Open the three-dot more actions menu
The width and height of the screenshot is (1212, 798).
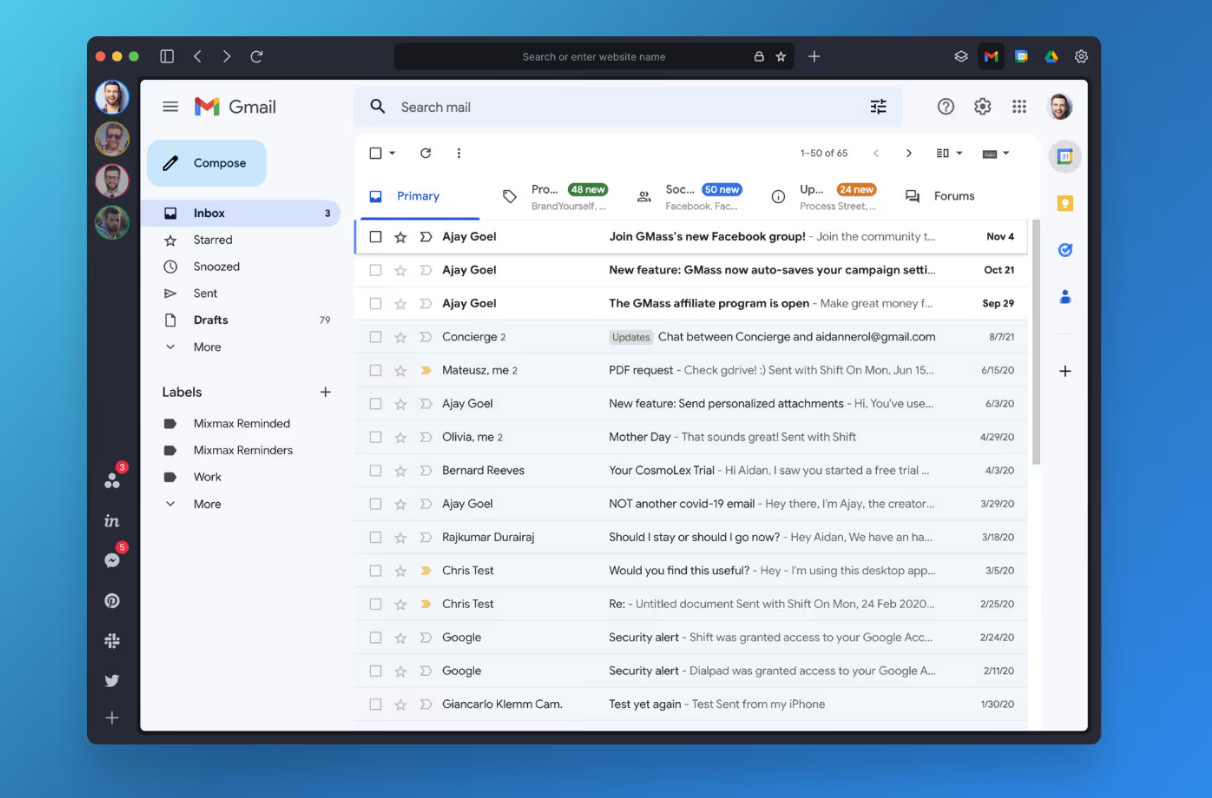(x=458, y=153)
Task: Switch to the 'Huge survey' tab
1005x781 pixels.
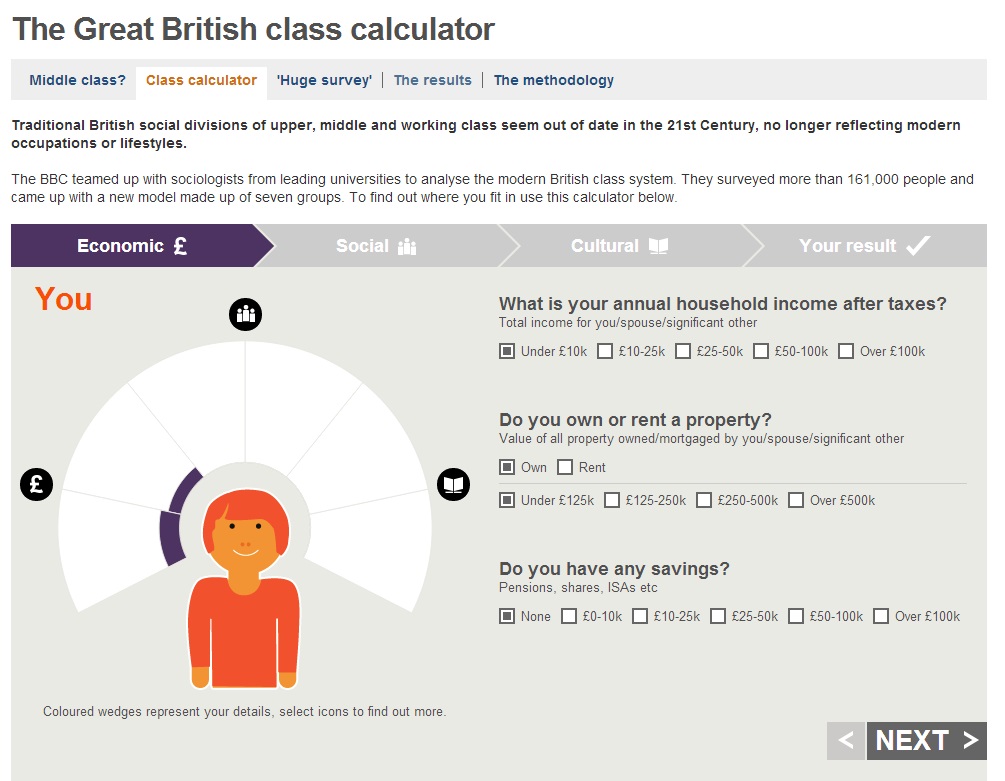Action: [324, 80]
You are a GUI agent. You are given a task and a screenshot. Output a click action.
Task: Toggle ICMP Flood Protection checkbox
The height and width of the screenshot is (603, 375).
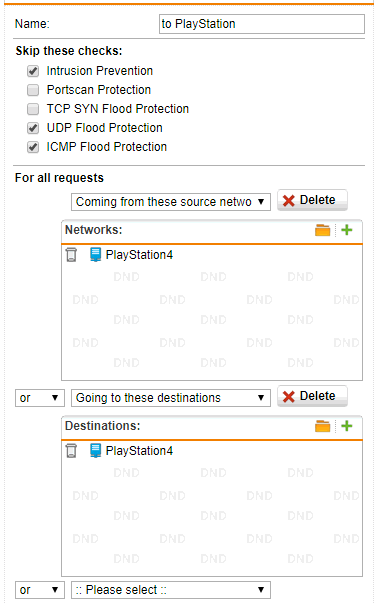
-*-
**Work request:** Make an exact printout of the listing above, omitting the images.

**Answer to the problem:**
Open the three-dot more actions menu
The width and height of the screenshot is (1212, 798).
(x=458, y=153)
Task: Switch to the 'Huge survey' tab
1005x781 pixels.
Action: [324, 80]
You are a GUI agent. You are given a task and a screenshot. Output a click action.
Task: Toggle ICMP Flood Protection checkbox
The height and width of the screenshot is (603, 375).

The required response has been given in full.